The high vehicle height receiver 13 and the low vehicle height receiver 14 are given a synchronization signal S from a synchronization signal transmitter 15. The synchronization signal S is constantly transmitted from the antenna 15a to the opposite side of the line 3, and the synchronization signal S received by the antenna 19 is input to the high vehicle height transceiver 11 and the low vehicle height transceiver 12. The

When the train does not exist in the detection section, as shown in FIG. 1A, the high vehicle height transmitter / receiver 11 data-modulates the synchronization signal S with the high vehicle height specific information ID-1 and further performs a predetermined PN. A high vehicle height response wave SS1 spread-modulated with a code is transmitted to the high vehicle height receiver 13. The high vehicle height receiver 13 receives the high vehicle height response wave SS <b> 1, spreads and demodulates it, and further demodulates data with the synchronization signal S and outputs the high vehicle height specific information ID- 1 to the signal processor 16.
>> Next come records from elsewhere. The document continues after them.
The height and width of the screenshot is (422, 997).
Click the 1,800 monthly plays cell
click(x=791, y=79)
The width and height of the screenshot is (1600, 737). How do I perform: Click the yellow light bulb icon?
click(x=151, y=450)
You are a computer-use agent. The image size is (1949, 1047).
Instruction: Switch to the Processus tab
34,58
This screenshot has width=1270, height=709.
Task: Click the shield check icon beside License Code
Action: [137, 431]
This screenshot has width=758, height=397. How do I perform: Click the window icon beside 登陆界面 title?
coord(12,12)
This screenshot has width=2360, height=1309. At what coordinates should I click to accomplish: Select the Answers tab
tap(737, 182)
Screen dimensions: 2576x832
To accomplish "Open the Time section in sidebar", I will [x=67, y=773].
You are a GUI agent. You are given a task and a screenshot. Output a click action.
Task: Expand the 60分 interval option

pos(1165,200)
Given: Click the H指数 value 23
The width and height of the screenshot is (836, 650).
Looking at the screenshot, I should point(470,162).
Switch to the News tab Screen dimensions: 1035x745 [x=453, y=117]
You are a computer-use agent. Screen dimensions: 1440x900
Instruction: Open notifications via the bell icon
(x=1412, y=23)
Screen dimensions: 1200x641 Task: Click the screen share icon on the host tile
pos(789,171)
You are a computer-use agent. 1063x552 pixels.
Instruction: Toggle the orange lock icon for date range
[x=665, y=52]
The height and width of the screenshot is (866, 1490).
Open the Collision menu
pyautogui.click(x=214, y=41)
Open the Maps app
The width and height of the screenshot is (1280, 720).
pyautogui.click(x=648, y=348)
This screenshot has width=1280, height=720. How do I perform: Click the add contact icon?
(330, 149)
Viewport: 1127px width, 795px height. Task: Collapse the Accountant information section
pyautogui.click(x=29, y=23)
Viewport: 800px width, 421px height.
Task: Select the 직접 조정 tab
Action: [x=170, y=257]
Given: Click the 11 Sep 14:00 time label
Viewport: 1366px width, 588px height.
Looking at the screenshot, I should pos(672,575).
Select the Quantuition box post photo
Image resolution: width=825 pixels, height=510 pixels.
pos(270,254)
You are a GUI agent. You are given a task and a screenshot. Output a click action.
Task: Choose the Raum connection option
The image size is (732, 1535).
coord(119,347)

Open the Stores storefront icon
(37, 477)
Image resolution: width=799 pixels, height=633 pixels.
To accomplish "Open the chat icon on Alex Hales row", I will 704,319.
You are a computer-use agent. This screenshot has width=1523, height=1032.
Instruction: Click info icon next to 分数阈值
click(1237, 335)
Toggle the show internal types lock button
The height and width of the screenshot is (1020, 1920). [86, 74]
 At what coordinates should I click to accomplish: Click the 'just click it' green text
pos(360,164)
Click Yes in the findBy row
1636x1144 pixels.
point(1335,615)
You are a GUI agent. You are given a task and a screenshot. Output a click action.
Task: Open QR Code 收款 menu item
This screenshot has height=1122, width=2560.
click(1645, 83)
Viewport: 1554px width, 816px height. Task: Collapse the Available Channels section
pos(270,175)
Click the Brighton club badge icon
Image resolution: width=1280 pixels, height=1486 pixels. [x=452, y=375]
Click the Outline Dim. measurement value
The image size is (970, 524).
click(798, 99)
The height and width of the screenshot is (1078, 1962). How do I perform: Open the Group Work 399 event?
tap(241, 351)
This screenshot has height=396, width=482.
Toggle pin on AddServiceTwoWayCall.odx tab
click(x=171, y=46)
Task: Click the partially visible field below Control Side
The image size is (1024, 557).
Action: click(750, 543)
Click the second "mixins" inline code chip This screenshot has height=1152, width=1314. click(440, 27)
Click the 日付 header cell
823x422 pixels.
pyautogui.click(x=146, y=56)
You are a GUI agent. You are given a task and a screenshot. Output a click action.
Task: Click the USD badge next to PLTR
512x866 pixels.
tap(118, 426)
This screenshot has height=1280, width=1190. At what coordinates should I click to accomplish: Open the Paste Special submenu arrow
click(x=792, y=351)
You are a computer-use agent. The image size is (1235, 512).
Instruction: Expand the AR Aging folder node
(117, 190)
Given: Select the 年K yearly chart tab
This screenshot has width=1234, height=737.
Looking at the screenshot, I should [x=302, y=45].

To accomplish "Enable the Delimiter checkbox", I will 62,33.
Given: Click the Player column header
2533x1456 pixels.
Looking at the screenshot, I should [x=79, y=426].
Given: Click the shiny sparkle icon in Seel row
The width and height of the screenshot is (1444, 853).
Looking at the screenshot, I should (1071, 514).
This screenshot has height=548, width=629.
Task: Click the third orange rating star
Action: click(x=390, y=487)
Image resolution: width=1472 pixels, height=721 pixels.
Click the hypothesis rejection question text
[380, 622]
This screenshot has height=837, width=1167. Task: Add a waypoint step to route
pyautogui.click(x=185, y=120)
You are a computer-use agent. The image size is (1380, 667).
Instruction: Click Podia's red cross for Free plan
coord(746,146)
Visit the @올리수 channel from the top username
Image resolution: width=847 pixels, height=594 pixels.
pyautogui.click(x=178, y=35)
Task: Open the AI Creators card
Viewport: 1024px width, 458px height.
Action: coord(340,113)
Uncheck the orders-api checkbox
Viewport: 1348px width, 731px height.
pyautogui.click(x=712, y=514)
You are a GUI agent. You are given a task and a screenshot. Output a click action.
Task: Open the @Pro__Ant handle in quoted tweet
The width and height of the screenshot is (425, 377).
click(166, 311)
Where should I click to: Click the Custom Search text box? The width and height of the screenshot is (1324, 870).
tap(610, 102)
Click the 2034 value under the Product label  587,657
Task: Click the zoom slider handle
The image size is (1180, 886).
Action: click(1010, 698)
Similarly, the low vehicle height transmitter / receiver 12 uses the low vehicle height response wave SS2 that has been subjected to data modulation of the synchronization signal S with the low vehicle height specific information ID-2 and further spread-modulated with a predetermined PN code. Transmit to receiver 14. The low vehicle height receiver 14 receives and spread-demodulates the low vehicle height response wave SS 2, further demodulates the data with the synchronization signal S, and outputs low vehicle height specific information ID- 2 to the signal processor 16.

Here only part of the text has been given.